● **TASK GOAL**:
Copy each line of the material that contains the string "Zazie".

(Entries for item positions)
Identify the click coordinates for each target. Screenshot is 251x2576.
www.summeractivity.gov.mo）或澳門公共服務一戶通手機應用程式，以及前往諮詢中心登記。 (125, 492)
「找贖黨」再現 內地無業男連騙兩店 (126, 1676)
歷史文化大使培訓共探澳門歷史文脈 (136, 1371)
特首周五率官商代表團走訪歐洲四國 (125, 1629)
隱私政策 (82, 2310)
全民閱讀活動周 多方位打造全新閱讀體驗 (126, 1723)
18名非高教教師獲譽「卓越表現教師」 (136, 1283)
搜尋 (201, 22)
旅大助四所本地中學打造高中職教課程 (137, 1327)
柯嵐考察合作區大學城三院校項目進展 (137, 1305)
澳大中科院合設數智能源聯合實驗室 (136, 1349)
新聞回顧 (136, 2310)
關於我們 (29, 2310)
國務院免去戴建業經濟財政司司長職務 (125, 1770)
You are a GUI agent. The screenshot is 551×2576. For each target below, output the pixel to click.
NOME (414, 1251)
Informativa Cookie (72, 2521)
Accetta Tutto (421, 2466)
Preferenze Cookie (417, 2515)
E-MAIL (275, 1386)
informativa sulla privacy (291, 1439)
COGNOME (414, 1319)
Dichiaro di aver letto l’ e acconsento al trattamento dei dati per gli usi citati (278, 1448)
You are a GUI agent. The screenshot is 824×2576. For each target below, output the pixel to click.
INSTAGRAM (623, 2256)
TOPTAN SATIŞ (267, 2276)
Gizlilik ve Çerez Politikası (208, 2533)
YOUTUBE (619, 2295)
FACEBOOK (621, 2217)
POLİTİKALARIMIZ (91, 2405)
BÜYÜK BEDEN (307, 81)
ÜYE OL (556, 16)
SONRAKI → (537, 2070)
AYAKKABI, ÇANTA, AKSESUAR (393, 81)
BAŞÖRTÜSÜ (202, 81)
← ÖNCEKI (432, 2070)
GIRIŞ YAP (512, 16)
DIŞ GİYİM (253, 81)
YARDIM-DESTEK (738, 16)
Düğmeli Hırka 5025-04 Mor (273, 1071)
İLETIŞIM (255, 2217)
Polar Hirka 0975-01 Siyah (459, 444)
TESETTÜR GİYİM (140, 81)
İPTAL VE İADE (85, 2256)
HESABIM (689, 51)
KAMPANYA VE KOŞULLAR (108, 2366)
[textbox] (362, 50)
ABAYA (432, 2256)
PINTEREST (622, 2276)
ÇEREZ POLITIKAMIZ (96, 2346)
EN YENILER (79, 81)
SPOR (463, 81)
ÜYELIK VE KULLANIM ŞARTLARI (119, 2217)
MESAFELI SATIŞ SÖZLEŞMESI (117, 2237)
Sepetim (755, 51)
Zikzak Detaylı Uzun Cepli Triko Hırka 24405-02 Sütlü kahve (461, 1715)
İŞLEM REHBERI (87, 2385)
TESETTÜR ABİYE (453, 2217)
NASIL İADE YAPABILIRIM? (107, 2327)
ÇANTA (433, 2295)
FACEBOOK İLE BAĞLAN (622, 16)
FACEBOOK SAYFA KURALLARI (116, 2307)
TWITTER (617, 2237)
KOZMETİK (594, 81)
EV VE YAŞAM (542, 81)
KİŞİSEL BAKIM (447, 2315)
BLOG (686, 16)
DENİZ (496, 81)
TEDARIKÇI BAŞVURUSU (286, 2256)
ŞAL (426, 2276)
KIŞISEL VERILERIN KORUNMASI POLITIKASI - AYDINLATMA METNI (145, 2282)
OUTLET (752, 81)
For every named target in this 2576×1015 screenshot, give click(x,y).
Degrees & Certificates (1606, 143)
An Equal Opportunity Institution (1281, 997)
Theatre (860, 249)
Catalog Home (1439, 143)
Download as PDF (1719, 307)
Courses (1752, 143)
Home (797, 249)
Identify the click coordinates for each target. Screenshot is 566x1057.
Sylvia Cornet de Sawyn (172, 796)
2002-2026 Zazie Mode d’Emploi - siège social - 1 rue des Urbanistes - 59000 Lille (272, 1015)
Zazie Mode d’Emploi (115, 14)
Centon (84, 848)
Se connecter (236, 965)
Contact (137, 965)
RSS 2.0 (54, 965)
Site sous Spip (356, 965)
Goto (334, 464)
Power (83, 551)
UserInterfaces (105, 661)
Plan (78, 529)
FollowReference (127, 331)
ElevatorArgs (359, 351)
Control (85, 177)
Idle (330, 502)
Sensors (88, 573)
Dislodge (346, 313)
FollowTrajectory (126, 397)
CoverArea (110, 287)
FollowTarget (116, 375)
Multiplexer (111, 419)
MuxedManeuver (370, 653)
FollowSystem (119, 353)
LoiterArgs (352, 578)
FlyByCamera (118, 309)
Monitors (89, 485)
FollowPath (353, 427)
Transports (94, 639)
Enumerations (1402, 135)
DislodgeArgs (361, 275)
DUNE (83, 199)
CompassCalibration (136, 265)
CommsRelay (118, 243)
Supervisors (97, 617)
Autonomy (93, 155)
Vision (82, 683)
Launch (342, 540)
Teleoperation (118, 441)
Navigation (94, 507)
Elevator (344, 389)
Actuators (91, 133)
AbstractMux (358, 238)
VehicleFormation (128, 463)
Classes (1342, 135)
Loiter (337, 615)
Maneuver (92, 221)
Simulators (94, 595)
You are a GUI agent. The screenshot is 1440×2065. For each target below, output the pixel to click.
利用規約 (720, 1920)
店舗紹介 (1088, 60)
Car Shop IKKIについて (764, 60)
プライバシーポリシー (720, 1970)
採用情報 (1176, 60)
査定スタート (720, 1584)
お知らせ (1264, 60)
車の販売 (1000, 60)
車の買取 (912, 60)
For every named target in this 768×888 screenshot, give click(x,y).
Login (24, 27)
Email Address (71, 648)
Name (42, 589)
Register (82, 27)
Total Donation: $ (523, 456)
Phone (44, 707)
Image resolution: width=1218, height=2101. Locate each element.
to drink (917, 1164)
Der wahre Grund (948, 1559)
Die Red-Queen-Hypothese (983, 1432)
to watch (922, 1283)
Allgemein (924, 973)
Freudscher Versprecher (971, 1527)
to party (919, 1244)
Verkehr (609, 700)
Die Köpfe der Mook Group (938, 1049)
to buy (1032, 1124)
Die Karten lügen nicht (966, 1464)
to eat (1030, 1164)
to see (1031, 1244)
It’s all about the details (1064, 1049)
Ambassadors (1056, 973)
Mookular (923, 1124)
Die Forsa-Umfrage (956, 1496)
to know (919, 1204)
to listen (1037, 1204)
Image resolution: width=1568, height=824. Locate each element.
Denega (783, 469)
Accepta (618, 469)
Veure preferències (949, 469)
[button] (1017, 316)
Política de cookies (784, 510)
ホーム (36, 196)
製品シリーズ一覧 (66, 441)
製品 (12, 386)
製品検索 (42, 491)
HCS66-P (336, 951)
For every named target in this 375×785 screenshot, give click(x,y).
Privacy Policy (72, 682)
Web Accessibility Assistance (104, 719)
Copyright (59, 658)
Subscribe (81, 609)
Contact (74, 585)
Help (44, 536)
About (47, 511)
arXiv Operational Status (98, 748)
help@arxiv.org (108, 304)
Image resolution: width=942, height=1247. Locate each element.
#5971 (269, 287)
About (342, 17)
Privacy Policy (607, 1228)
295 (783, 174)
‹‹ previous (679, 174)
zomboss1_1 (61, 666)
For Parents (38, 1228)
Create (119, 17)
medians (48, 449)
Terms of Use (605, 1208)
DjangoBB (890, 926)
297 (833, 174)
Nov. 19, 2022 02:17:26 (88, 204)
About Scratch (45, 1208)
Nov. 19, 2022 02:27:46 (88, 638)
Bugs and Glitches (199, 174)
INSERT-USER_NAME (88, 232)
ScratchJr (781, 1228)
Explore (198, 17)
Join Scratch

● **WRITTEN SOLUTION**:
2002-2026 Zazie Mode d’Emploi - siège social - 1 rue des Urbanistes - 59000 Lille (272, 1015)
Zazie Mode d’Emploi (115, 14)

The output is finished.